== Work item ==
Copy the data word for word, keeping every line.

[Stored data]
○ ○ ○ ○

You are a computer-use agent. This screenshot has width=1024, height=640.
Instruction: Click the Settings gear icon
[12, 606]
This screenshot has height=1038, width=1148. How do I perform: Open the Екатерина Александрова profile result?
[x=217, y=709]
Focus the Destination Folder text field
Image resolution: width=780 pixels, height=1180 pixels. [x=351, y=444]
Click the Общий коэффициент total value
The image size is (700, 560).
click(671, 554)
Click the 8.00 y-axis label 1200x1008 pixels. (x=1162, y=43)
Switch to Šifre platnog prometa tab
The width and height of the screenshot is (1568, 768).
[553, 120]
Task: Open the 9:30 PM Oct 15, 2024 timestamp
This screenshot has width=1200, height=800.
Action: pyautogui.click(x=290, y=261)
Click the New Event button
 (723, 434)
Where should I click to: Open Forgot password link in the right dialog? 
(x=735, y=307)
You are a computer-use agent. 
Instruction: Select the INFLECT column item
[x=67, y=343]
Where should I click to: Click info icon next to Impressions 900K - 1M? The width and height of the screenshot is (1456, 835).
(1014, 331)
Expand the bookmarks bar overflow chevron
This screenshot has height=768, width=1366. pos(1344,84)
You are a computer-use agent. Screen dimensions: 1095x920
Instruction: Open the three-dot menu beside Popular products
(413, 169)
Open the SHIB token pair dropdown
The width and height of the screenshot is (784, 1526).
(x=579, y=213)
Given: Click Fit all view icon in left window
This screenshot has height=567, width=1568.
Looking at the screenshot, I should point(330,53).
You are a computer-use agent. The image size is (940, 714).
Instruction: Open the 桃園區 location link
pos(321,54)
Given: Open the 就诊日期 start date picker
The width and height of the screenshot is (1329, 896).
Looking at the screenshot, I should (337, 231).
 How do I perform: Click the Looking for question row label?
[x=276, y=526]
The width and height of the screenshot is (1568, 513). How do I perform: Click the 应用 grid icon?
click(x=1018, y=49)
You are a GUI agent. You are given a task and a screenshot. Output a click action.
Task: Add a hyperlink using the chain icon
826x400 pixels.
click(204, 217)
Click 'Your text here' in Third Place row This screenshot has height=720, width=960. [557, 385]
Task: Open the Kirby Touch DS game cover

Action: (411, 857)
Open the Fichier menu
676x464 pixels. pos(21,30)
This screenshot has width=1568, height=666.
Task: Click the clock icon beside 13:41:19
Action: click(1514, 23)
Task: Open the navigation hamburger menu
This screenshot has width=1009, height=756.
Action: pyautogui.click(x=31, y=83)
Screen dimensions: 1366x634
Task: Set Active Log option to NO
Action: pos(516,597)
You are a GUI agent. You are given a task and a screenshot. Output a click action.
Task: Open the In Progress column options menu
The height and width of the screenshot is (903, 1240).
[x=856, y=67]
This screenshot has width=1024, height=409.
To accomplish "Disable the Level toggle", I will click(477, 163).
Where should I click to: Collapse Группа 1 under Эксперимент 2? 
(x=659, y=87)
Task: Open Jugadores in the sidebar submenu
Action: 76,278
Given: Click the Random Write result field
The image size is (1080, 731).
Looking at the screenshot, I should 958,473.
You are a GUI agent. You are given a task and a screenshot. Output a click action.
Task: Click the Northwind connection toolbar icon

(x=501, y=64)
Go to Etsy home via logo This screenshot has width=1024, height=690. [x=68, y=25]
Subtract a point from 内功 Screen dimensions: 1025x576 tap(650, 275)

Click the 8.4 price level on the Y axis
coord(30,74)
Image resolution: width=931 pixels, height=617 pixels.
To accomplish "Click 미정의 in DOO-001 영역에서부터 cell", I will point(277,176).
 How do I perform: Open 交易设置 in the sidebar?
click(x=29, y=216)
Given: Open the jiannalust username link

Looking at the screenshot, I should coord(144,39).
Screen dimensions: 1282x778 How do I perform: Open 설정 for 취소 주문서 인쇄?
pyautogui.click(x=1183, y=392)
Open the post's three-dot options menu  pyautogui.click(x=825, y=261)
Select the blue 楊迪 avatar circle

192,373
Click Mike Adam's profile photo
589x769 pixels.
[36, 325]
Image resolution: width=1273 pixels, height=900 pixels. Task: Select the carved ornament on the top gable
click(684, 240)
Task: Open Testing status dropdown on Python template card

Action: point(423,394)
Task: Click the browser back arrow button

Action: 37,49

○ ○ ○ ○

== Solution to this problem ==
You are a computer-use agent. This screenshot has width=1024, height=640.
Instruction: Click the Settings gear icon
[12, 606]
This screenshot has height=1038, width=1148. How do I perform: Open the Екатерина Александрова profile result?
[x=217, y=709]
Focus the Destination Folder text field
Image resolution: width=780 pixels, height=1180 pixels. [x=351, y=444]
Click the Общий коэффициент total value
The image size is (700, 560).
click(671, 554)
Click the 8.00 y-axis label 1200x1008 pixels. (x=1162, y=43)
Switch to Šifre platnog prometa tab
The width and height of the screenshot is (1568, 768).
[553, 120]
Task: Open the 9:30 PM Oct 15, 2024 timestamp
This screenshot has width=1200, height=800.
Action: pyautogui.click(x=290, y=261)
Click the New Event button
 (723, 434)
Where should I click to: Open Forgot password link in the right dialog? 
(x=735, y=307)
You are a computer-use agent. 
Instruction: Select the INFLECT column item
[x=67, y=343]
Where should I click to: Click info icon next to Impressions 900K - 1M? The width and height of the screenshot is (1456, 835).
(1014, 331)
Expand the bookmarks bar overflow chevron
This screenshot has height=768, width=1366. pos(1344,84)
You are a computer-use agent. Screen dimensions: 1095x920
Instruction: Open the three-dot menu beside Popular products
(413, 169)
Open the SHIB token pair dropdown
The width and height of the screenshot is (784, 1526).
(x=579, y=213)
Given: Click Fit all view icon in left window
This screenshot has height=567, width=1568.
Looking at the screenshot, I should point(330,53).
You are a computer-use agent. The image size is (940, 714).
Instruction: Open the 桃園區 location link
pos(321,54)
Given: Open the 就诊日期 start date picker
The width and height of the screenshot is (1329, 896).
Looking at the screenshot, I should (337, 231).
 How do I perform: Click the Looking for question row label?
[x=276, y=526]
The width and height of the screenshot is (1568, 513). How do I perform: Click the 应用 grid icon?
click(x=1018, y=49)
You are a GUI agent. You are given a task and a screenshot. Output a click action.
Task: Add a hyperlink using the chain icon
826x400 pixels.
click(204, 217)
Click 'Your text here' in Third Place row This screenshot has height=720, width=960. [557, 385]
Task: Open the Kirby Touch DS game cover

Action: (411, 857)
Open the Fichier menu
676x464 pixels. pos(21,30)
This screenshot has width=1568, height=666.
Task: Click the clock icon beside 13:41:19
Action: click(1514, 23)
Task: Open the navigation hamburger menu
This screenshot has width=1009, height=756.
Action: pyautogui.click(x=31, y=83)
Screen dimensions: 1366x634
Task: Set Active Log option to NO
Action: pos(516,597)
You are a GUI agent. You are given a task and a screenshot. Output a click action.
Task: Open the In Progress column options menu
The height and width of the screenshot is (903, 1240).
[x=856, y=67]
This screenshot has width=1024, height=409.
To accomplish "Disable the Level toggle", I will click(477, 163).
Where should I click to: Collapse Группа 1 under Эксперимент 2? 
(x=659, y=87)
Task: Open Jugadores in the sidebar submenu
Action: 76,278
Given: Click the Random Write result field
The image size is (1080, 731).
Looking at the screenshot, I should 958,473.
You are a GUI agent. You are given a task and a screenshot. Output a click action.
Task: Click the Northwind connection toolbar icon

(x=501, y=64)
Go to Etsy home via logo This screenshot has width=1024, height=690. [x=68, y=25]
Subtract a point from 内功 Screen dimensions: 1025x576 tap(650, 275)

Click the 8.4 price level on the Y axis
coord(30,74)
Image resolution: width=931 pixels, height=617 pixels.
To accomplish "Click 미정의 in DOO-001 영역에서부터 cell", I will point(277,176).
 How do I perform: Open 交易设置 in the sidebar?
click(x=29, y=216)
Given: Open the jiannalust username link

Looking at the screenshot, I should coord(144,39).
Screen dimensions: 1282x778 How do I perform: Open 설정 for 취소 주문서 인쇄?
pyautogui.click(x=1183, y=392)
Open the post's three-dot options menu  pyautogui.click(x=825, y=261)
Select the blue 楊迪 avatar circle

192,373
Click Mike Adam's profile photo
589x769 pixels.
[36, 325]
Image resolution: width=1273 pixels, height=900 pixels. Task: Select the carved ornament on the top gable
click(684, 240)
Task: Open Testing status dropdown on Python template card

Action: point(423,394)
Task: Click the browser back arrow button

Action: 37,49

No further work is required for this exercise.